• _Problem statement_
Write out the whole listing exactly; no images belong in it.

━━ Recorded data ━━

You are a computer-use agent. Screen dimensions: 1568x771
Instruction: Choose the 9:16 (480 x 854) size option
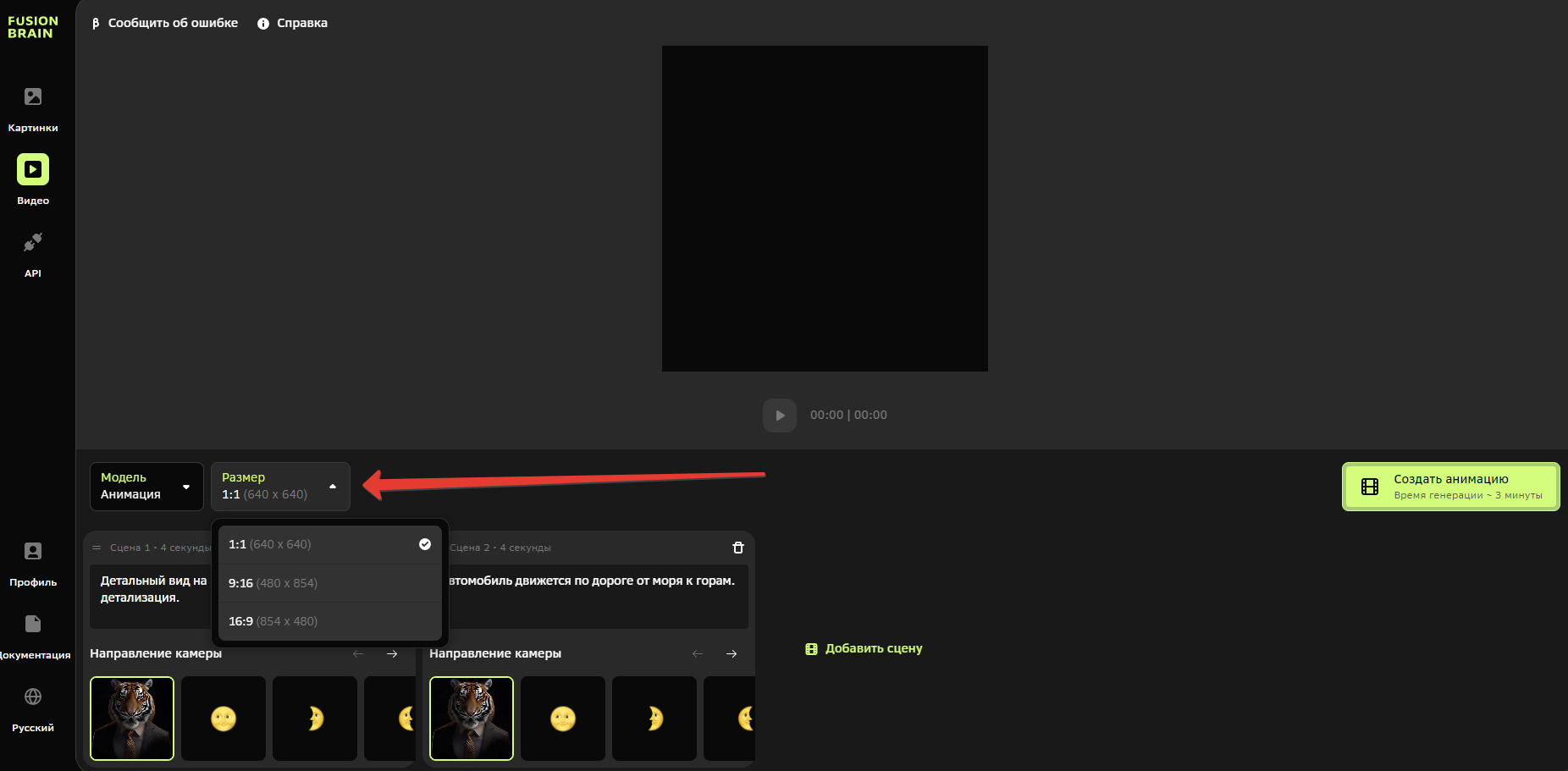coord(329,583)
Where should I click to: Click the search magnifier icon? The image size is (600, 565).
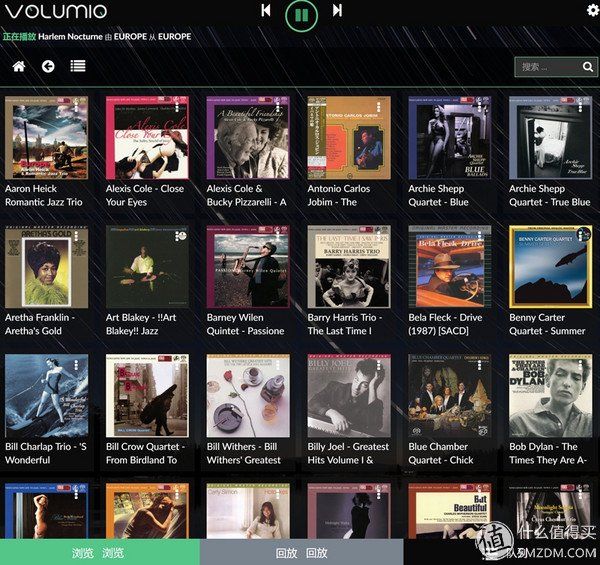point(587,67)
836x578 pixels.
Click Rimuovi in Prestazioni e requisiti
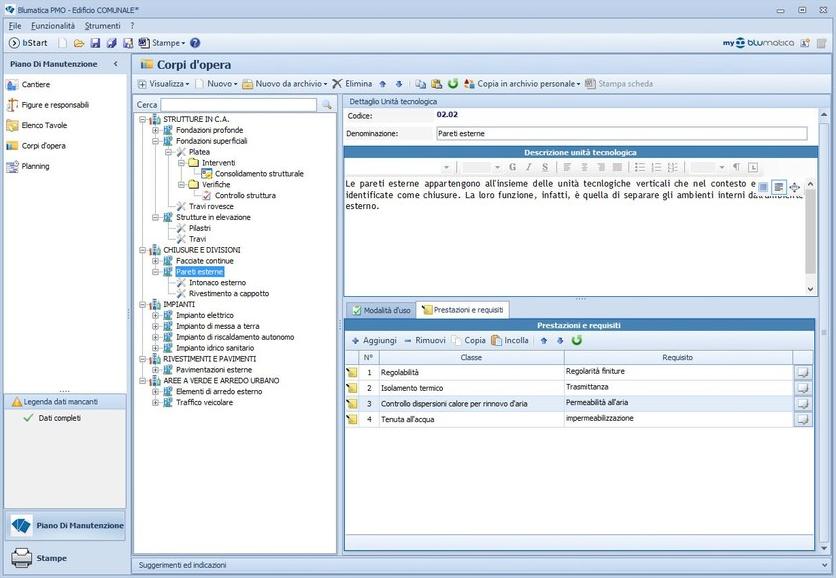pos(425,340)
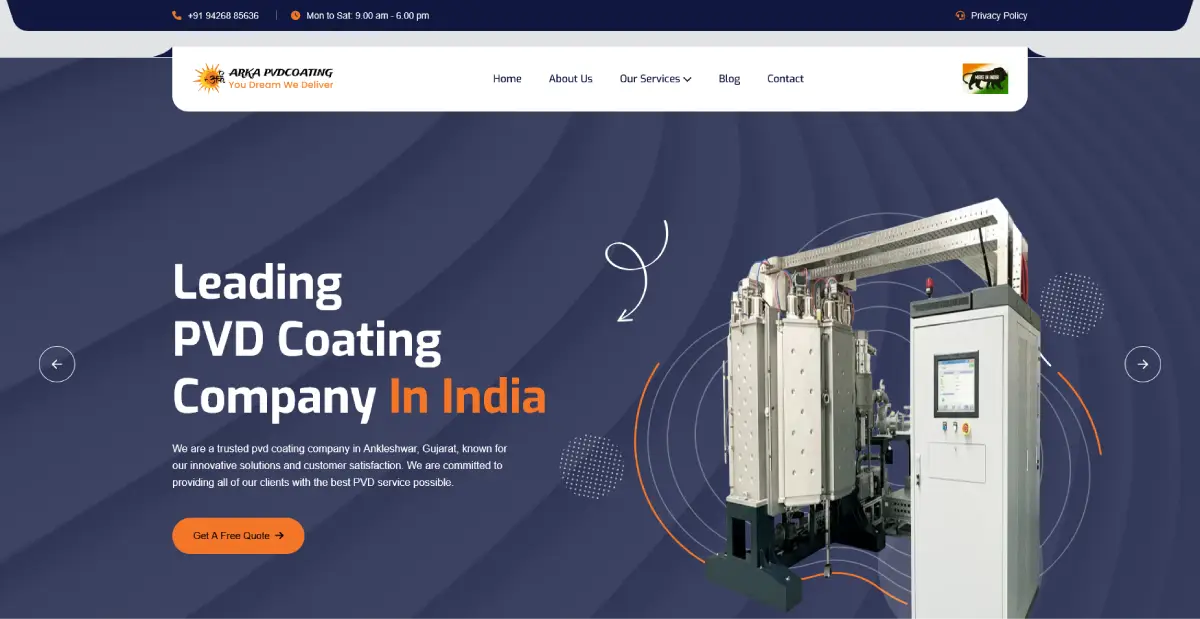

━━━

• _Final answer_
You are a computer-use agent. Screen dimensions: 1568x771
Instruction: Choose the 9:16 (480 x 854) size option
coord(329,583)
Where should I click to: Click the search magnifier icon? The image size is (600, 565).
point(587,67)
836x578 pixels.
Click Rimuovi in Prestazioni e requisiti
pos(425,340)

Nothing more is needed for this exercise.